TASK TO CARRY OUT
Retype the material below exactly as it appears, line for line, and omit the pictures.
[START OF WORKING DATA]
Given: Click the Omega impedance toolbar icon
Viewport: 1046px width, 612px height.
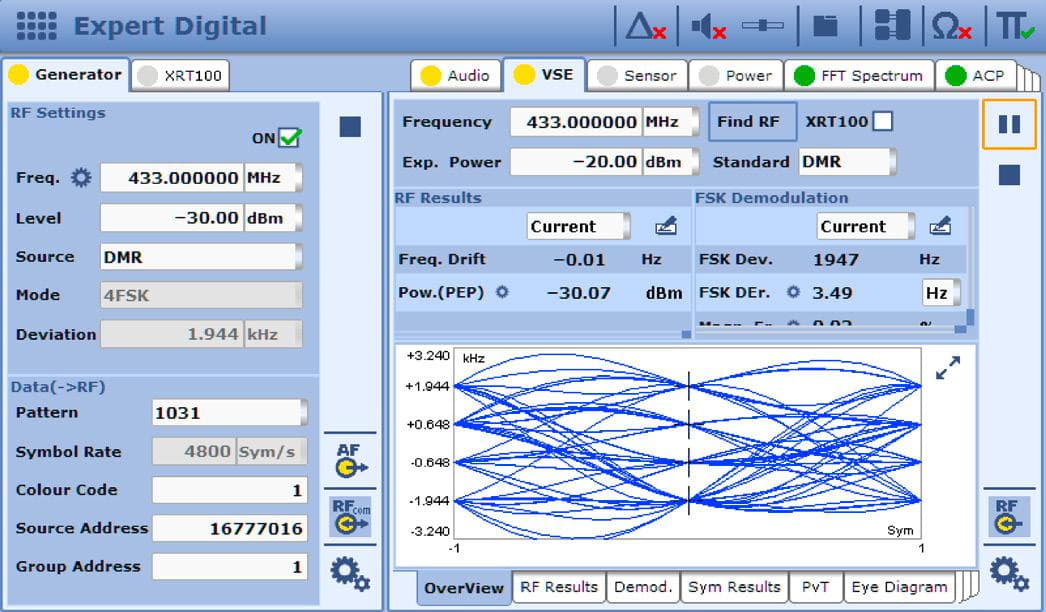Looking at the screenshot, I should [948, 27].
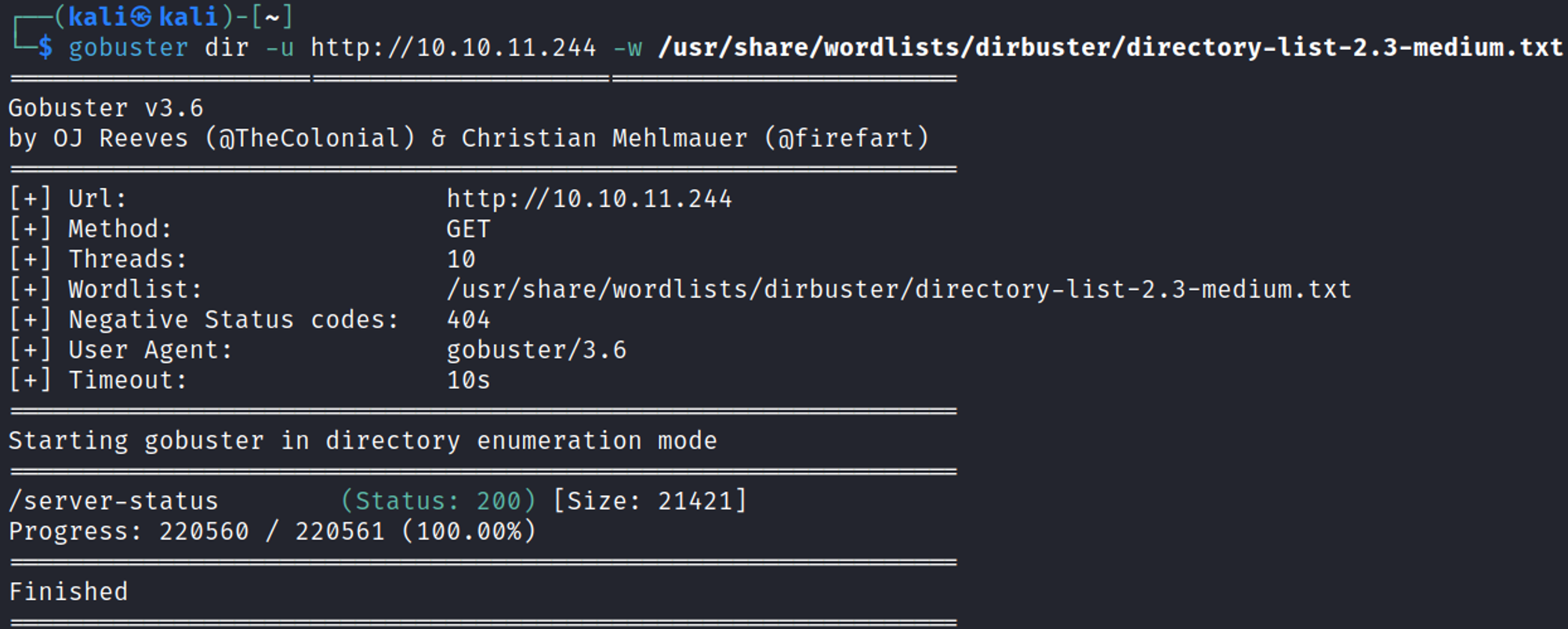Image resolution: width=1568 pixels, height=629 pixels.
Task: Click the 404 negative status code value
Action: click(468, 320)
[END OF WORKING DATA]
TASK SOLUTION
Given: Click the Omega impedance toolbar icon
Viewport: 1046px width, 612px height.
Looking at the screenshot, I should [948, 27].
Image resolution: width=1568 pixels, height=629 pixels.
Task: Click the 404 negative status code value
Action: click(468, 320)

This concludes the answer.